L’ouverture de la séance par Brigitte Foppa et Elide Mussner a posé un constat sans appel : la montagne perd sa « magie » sous la pression d’une croissance effrénée. Les débats ont souligné le danger de la monoculture touristique, qui transforme des communautés vivantes en simples décors pour les loisirs urbains. Les Verts plaident pour une culture du travail renouvelée, permettant notamment aux jeunes et aux agriculteurs de montagne de vivre de leur territoire sans être contraints à l’exil ou à l’exploitation intensive.

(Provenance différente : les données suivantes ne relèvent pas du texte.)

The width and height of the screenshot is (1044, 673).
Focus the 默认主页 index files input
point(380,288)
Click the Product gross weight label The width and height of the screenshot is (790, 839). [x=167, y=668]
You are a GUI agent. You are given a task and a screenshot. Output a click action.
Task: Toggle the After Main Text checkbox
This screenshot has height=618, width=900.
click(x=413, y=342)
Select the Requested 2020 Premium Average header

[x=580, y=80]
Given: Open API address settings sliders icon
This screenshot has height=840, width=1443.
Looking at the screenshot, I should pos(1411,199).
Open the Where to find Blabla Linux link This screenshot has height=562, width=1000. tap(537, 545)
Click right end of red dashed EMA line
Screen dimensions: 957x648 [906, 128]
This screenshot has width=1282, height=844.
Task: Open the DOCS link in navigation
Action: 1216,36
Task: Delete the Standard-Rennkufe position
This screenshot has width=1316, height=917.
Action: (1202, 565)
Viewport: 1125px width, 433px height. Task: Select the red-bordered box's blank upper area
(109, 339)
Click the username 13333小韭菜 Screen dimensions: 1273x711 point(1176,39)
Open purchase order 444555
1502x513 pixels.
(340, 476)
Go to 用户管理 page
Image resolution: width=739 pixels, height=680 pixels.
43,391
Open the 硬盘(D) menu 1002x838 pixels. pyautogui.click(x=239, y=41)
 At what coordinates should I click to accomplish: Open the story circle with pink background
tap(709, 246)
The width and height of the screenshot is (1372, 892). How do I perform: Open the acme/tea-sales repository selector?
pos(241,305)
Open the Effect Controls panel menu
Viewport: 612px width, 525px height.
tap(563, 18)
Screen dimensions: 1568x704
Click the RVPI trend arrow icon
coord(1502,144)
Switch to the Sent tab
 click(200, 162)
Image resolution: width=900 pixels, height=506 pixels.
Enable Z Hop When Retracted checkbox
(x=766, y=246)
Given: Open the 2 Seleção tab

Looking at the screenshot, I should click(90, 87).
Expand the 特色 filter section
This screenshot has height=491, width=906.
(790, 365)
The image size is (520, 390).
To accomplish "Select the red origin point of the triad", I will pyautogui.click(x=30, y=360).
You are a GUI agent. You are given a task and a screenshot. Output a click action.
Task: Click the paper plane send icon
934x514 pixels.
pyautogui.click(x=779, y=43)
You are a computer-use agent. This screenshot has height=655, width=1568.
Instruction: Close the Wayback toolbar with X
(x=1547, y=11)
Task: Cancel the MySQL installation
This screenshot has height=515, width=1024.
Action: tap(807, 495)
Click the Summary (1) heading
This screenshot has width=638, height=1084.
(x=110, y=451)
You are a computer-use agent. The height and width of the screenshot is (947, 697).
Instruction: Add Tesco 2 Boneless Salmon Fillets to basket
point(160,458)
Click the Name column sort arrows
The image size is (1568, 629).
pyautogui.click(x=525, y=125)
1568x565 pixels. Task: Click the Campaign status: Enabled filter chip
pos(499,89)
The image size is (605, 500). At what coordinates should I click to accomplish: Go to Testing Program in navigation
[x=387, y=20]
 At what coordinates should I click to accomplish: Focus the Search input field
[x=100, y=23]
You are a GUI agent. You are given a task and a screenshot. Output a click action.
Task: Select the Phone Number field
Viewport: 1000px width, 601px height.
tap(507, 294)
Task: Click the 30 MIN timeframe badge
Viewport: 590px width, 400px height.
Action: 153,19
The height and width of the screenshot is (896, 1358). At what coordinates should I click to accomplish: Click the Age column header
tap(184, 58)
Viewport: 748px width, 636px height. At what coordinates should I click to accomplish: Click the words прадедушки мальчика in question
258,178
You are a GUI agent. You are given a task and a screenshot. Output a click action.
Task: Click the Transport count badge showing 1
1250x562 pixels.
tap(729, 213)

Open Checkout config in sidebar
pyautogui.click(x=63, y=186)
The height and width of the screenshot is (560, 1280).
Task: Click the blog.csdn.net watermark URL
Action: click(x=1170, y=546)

Biodiversité et économie solidaire
Le panel sur la fragilité écologique a mis en lumière la « disparition silencieuse » des espèces. Au-delà des débats politisés sur les grands prédateurs, les experts ont alerté sur l’urgence de protéger l’écosystème alpin dans sa globalité. La question centrale reste celle de l’échelle : comment transformer les initiatives locales d’économie solidaire en un véritable système régional capable de résister aux pressions du marché ?
Investir dans la transformation, pas dans le passé
L’eurodéputée Cristina Guarda a mis en garde contre une Politique Agricole Commune (PAC) qui financerait encore des modèles obsolètes. Pour les Verts, la protection des Alpes exige que l’économie sache « laisser la nature tranquille » lorsque cela est nécessaire. La conférence s’est conclue sur un appel à l’action collective : face à la crise climatique, le statu quo est une impasse. L’avenir des montagnes appartient à ceux qui sauront allier respect de l’environnement et soin des communautés.